A imagen de esta doctrina retórica[39], la teoría artística del Renacimiento llevó hasta sus últimas consecuencias el asunto de la diversidad del estilo, entendido éste como un énfasis añadido al contenido descriptivo o narrativo de la pintura; un énfasis que, aunque no alteraba el significado del cuadro, sí que modificaba su expresión estética o afectiva[40]. Se trataba, en definitiva, de conjugar una identidad universal para el arte con el canon personal que cada maestro aspiraba a producir para la posteridad[41]. La crítica de Cicerón sobre los estilos en oratoria estaba mucho más desarrollada que los rudimentarios análisis estilísticos planteados por Plinio para las artes visuales: por eso los teóricos del Siglo de Oro recurrieron a los retóricos «humorales» a la hora de efectuar discriminaciones entre las diferentes escuelas pictóricas. De ahí nacía –según Guevara y Carducho– que las obras de pintores y escultores respondiesen en su mayor parte a las disposiciones y afectos de los artífices:
Para exemplo de esto tomemos dos Pintores, igualmente artistas en la notomia, ó de cuerpo humano, ó animales, el uno colérico, y el otro flemático, los quales si de industria y á competencia pintasen un caballo, sucederá claramente, que el caballo del colérico se mostrará impetuoso, con furia, y dispuesto á presteza; y por el contrario el del flemático, dulce y blando, en el qual deseareis siempre una viveza y un no sé qué.
Pues vengamos á discurrir por las pinturas de un melancólico saturnino ayrado y mal acondicionado: las obras de este tal, aunque su intento sea pintar Angeles y Santos, la natural disposición suya, tras quien se vá la imitativa, le trae inconsideradamente á pintar terribilidades y desgarros nunca imaginados, sino de él mismo[42].
****
### Consignas
[1] Transcribe del texto sobre los estilos pictóricos el tramo que va desde "Pues vengamos á" hasta "de él mismo[42].".
[2] Responde según el texto sobre los estilos pictóricos:
(a) ¿De quién era la crítica de los estilos en oratoria que estaba más desarrollada que los análisis de Plinio?
(b) ¿Qué animal pintan los dos pintores del ejemplo?
(c) ¿Qué acaba pintando el pintor melancólico aunque su intento sea pintar Ángeles y Santos?
[3] Prolonga el texto sobre los estilos pictóricos a partir de su última frase.
Los ítems que vienen a continuación son un material aparte del texto.

### Datos registrados
****
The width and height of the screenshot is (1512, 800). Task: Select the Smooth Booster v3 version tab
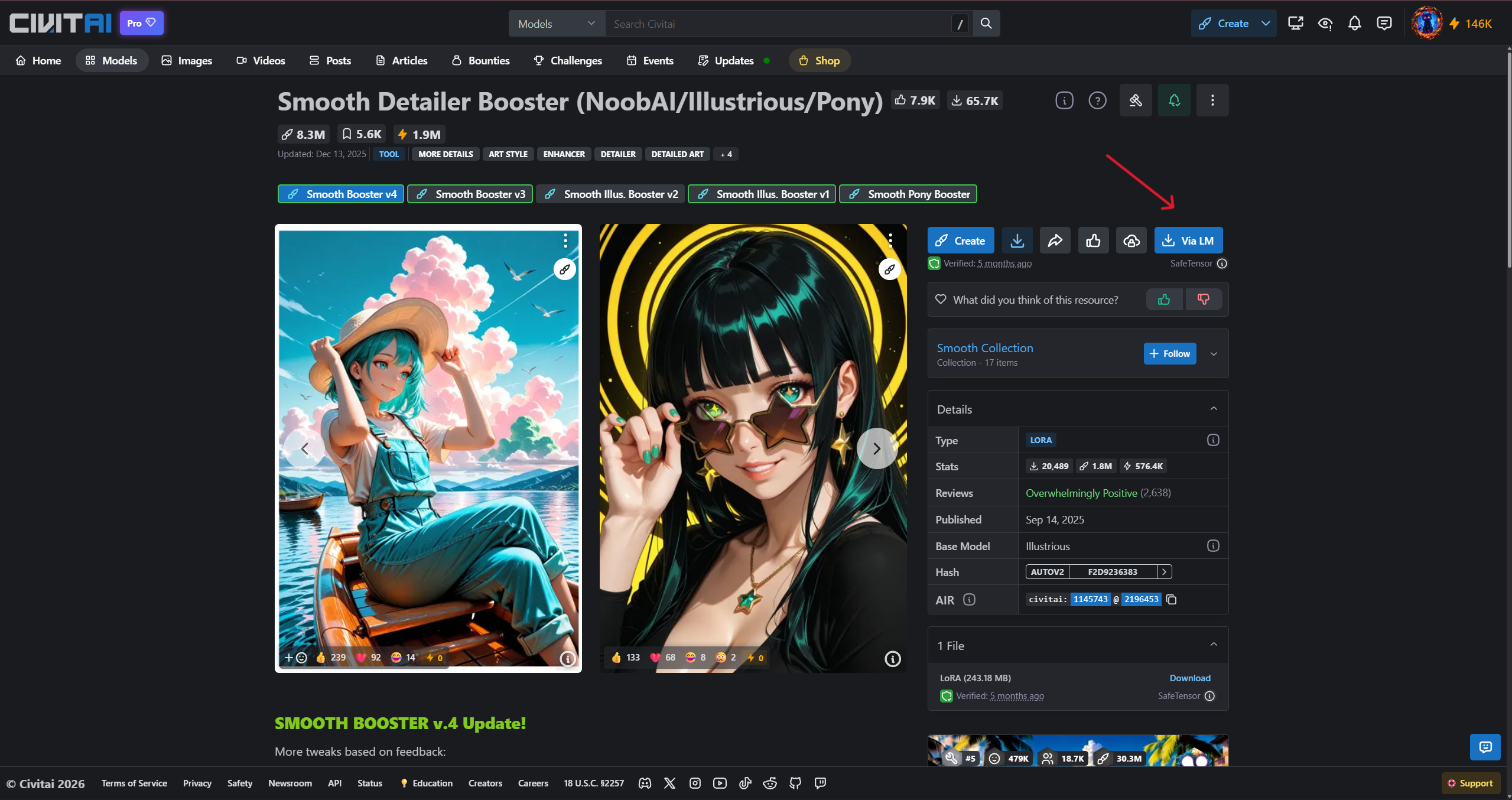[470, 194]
****
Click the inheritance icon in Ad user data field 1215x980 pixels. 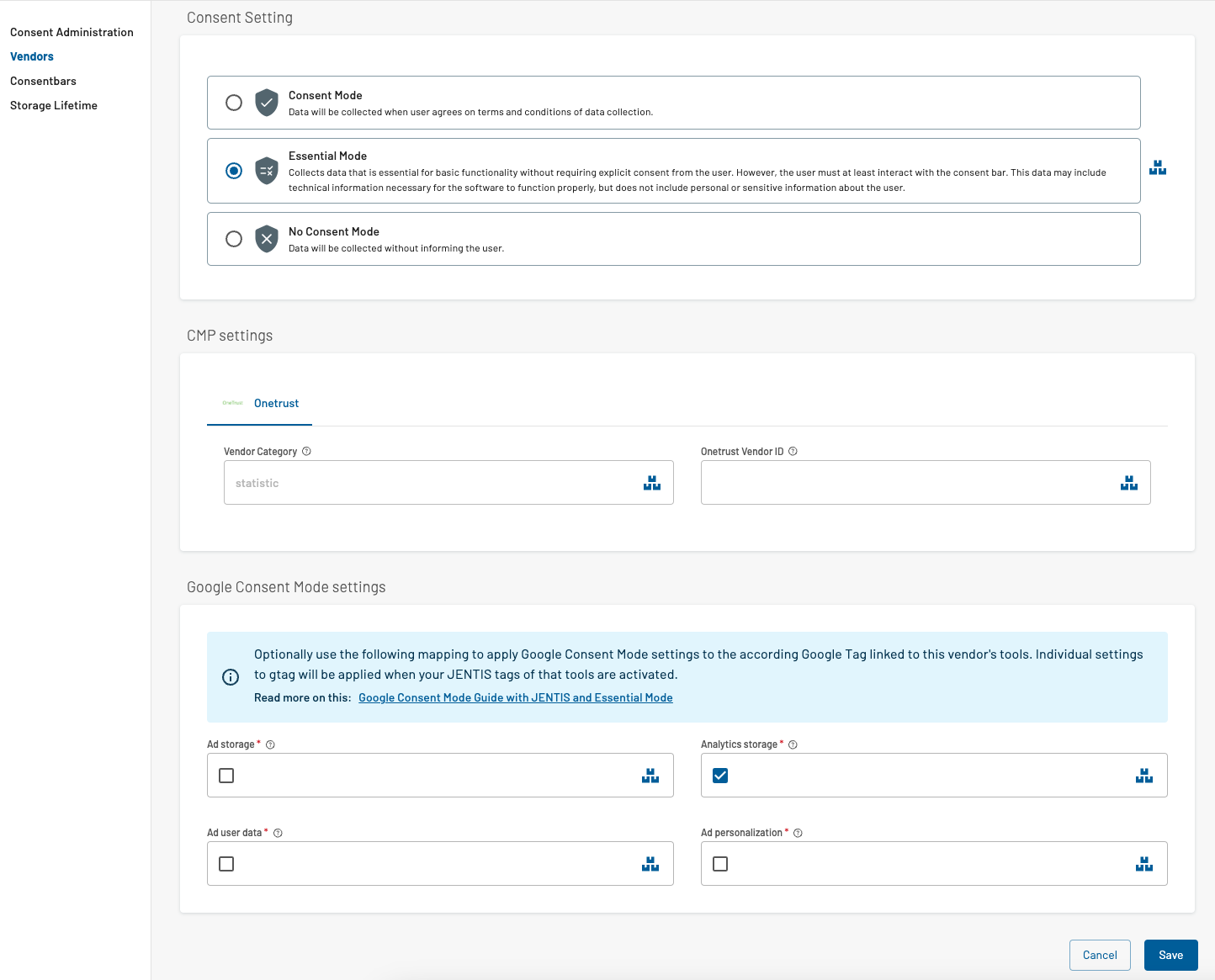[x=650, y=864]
****
### Respuestas
[1]
Pues vengamos á discurrir por las pinturas de un melancólico saturnino ayrado y mal acondicionado: las obras de este tal, aunque su intento sea pintar Angeles y Santos, la natural disposición suya, tras quien se vá la imitativa, le trae inconsideradamente á pintar terribilidades y desgarros nunca imaginados, sino de él mismo[42].

[2]
(a) De Cicerón.
(b) Un caballo.
(c) Terribilidades y desgarros nunca imaginados, sino de él mismo.

[3]
En el sexto de los Diálogos de la Pintura, el discípulo le preguntaba al maestro cómo era posible que, con tanta variedad y diferencia de pintores como había, todos fueran celebrados por buenos. El maestro –probablemente siguiendo a Lomazzo[43]– respondía que la perfección artística no era única, que no existía una sola belleza ideal, sino que dependía de la individualidad estilística de cada pintor, quien podía seguir para ello sus propias inclinaciones:
Causará las mas vezes estas diferencias [de estilo] la variedad de los sugetos que ai entre los hombres, y como cada uno aspira a imitar, ó reengendrar su semejanza […] se imita quanto puede, solicitado de afectos del natural, ó composicion suya: y asi verás, que si un Pintor es colerico, muestra furia en sus obras, si flematico, mansedumbre, si devoto, Religion, si deshonesto, Venus, si pequeño, sus pinturas enanas, si jovial, frescas, y esparcidas, y melancolicas, si es Saturnino, si es escaso y limitado, lo muestra su pintura en lo apocado, y encogido. Todos estos efectos hazen sin duda, dexandose llevar de su natural, y se imitará en sus obras[44].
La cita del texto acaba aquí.